You have a right to clean water! Farmers need clean water for livestock and growing crops. Sportsmen and women need clean water for healthy fish and wildlife populations. And every American deserves clean water to drink, swim in, boat on, splash through, and enjoy. The Izaak Walton League has been fighting for clean water since 1922. And we're fighting for you today!

No Such Thing as Too Much Science!

At the end of June, EPA published a rulemaking notice that claims the Clean Water Rule, designed to protect water quality across America, relies too much on science. The Izaak Walton League believes you can’t rely TOO MUCH on science when it comes to protecting public health and our drinking water.

Warning sign for polluted water (Photo credit: iStock)

Rewrite of the Clean Water Rule Writes Off Protections for Most Streams Nationwide

In February 2017, President Trump signed an executive order directing the Environmental Protection Agency (EPA) and Army Corps of Engineers to repeal the Clean Water Rule defining the waters protected by the Clean Water Act.
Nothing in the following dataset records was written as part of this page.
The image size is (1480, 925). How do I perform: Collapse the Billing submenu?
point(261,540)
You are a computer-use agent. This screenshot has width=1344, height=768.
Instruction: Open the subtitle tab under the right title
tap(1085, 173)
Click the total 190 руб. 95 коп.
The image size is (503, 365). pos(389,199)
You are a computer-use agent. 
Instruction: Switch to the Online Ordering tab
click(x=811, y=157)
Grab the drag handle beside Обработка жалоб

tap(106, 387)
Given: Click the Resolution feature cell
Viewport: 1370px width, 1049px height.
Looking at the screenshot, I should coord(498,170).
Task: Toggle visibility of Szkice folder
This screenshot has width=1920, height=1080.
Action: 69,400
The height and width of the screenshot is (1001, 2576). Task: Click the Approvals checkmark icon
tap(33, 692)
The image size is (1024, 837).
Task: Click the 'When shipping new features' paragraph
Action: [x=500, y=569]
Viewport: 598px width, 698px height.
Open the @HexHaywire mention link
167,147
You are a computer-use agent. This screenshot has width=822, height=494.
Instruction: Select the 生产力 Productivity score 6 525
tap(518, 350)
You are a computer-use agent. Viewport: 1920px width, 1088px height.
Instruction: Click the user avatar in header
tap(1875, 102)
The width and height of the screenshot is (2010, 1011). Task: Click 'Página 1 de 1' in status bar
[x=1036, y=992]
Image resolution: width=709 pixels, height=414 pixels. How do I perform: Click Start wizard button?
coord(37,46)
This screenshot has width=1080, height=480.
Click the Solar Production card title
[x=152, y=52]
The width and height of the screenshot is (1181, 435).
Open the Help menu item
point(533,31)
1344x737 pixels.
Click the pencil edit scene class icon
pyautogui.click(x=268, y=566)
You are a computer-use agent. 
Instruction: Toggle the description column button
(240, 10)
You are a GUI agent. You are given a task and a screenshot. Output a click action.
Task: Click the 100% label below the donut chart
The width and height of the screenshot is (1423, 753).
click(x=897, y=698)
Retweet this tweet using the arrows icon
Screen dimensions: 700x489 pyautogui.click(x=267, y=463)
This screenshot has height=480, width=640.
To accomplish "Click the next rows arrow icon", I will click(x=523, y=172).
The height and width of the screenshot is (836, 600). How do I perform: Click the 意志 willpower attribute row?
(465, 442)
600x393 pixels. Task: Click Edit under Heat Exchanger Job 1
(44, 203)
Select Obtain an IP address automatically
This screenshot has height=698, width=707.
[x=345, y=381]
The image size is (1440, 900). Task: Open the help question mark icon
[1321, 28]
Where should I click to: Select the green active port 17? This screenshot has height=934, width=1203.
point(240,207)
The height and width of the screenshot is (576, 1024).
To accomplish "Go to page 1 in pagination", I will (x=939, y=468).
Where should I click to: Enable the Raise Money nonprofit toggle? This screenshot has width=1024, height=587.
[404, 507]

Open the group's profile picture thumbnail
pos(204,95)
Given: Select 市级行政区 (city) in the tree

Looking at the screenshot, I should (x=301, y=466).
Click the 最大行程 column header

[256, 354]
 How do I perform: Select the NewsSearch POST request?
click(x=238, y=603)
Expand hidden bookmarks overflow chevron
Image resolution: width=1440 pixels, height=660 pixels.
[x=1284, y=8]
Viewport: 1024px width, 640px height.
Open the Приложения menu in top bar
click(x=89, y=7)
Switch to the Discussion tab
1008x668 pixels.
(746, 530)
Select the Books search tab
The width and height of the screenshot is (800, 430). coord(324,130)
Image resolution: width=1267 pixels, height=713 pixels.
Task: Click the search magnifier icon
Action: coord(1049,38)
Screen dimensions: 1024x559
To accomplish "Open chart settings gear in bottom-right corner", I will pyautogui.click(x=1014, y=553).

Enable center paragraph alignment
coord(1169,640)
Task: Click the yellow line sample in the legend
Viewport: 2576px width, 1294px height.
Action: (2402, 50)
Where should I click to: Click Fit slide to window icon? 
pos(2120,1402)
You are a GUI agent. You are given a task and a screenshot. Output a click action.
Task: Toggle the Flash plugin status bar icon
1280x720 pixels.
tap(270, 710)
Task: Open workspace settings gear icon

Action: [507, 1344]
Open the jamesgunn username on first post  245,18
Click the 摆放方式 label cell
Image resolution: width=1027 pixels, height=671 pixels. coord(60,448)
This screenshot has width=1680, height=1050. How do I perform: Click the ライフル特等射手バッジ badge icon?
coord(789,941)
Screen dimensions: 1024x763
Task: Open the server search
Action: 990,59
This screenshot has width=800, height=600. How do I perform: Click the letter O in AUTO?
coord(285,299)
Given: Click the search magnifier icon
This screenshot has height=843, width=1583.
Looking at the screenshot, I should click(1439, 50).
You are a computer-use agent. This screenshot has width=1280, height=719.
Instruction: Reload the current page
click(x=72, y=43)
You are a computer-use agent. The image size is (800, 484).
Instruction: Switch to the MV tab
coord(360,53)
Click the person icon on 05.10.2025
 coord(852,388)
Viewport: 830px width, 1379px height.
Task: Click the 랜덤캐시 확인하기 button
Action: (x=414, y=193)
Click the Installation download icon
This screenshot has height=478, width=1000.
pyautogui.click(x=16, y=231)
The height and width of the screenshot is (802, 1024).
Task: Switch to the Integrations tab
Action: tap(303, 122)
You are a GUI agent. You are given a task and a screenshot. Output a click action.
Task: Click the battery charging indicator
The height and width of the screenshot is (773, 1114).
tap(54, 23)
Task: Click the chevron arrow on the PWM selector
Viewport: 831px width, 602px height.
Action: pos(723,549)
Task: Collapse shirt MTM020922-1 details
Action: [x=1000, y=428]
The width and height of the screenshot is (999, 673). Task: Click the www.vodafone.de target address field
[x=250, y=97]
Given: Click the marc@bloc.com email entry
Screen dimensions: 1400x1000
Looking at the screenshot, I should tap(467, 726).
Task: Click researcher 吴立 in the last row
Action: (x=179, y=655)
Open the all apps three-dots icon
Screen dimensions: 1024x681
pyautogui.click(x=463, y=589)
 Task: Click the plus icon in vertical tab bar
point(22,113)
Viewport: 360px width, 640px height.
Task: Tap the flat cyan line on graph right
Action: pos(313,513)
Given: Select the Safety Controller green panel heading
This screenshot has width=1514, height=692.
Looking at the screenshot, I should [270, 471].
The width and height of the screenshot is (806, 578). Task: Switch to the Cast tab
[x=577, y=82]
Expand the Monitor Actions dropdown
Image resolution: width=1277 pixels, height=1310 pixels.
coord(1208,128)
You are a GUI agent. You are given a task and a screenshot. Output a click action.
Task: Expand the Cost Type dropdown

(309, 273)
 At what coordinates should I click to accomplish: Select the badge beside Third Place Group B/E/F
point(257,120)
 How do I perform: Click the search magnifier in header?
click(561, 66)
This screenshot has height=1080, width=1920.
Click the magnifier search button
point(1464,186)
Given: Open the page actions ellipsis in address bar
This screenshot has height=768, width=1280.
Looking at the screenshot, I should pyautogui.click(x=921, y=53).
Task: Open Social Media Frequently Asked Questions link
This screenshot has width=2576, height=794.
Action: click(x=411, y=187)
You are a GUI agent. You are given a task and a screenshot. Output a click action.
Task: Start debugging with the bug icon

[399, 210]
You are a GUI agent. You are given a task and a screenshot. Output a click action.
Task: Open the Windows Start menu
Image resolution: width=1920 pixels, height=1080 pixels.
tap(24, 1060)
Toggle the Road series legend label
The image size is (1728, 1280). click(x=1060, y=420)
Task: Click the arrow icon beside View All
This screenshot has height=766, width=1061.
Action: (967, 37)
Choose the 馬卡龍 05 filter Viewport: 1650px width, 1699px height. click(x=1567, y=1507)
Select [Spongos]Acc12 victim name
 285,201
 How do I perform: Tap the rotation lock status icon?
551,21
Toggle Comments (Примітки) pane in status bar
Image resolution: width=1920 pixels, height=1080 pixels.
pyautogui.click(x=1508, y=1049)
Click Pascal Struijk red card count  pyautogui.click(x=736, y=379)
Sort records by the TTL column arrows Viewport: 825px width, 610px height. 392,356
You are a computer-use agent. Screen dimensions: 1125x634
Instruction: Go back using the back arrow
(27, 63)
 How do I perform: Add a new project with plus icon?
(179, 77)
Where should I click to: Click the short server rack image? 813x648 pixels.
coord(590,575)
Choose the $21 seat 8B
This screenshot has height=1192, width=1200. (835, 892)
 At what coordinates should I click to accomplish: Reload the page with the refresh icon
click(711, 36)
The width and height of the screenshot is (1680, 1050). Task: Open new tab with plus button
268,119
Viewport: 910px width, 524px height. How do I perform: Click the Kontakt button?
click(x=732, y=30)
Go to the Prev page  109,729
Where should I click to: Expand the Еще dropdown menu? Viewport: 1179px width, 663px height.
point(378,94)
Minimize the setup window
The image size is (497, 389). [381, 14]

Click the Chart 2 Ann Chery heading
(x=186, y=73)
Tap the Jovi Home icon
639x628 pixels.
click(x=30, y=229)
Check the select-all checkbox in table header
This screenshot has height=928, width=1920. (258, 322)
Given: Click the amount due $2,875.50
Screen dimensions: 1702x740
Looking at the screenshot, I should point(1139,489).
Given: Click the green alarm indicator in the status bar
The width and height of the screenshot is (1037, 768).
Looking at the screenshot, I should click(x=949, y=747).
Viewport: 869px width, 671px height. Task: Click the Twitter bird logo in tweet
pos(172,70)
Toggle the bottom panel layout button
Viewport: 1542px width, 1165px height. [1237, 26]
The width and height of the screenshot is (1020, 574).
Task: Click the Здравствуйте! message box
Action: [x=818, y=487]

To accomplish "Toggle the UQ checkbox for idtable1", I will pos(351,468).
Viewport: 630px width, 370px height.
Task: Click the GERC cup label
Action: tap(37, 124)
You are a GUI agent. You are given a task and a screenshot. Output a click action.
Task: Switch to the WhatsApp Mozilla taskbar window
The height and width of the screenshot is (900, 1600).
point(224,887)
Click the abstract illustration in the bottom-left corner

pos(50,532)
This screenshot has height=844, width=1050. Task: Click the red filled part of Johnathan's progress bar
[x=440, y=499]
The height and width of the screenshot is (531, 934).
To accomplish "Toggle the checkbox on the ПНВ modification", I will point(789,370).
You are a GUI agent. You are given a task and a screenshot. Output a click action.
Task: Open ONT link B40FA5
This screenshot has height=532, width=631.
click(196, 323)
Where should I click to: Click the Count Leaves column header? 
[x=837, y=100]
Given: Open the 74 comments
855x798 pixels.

In addition, the president directed EPA and the Corps to replace the rule with a new one that considers the opinion written by the late Supreme Court Justice Antonin Scalia in Rapanos v. United States.

In his minority opinion, which was not adopted by the Supreme Court, Justice Scalia sought to dramatically reduce the waterbodies that would be protected by the Clean Water Act. His position is not based on science, the purpose of the Clean Water Act, or common sense. Many streams and wetlands would lose essential protections, including:

  • 60 percent of streams in America: Since 6 in 10 streams do not flow continuously, many tributaries to rivers and larger streams would lose protection, meaning pollution flowing into these tributaries would not be prohibited under the Clean Water Act. But that pollution will still wind up in even continuously flowing rivers and streams from these tributaries.
  • Sources of drinking water for 1 in 3 Americans: 117 million of us draw all or some of our water from public drinking water systems that depend at least partly on the streams that do not flow continuously.
  • 20 million acres of wetlands: All or parts of iconic wetlands like the Big Cypress Swamp in Florida and the Atchafalaya Basin in Louisiana, as well prairie potholes in the northern Great Plains that provide the majority of waterfowl nesting habitat in North America, would lose protection from draining or filling.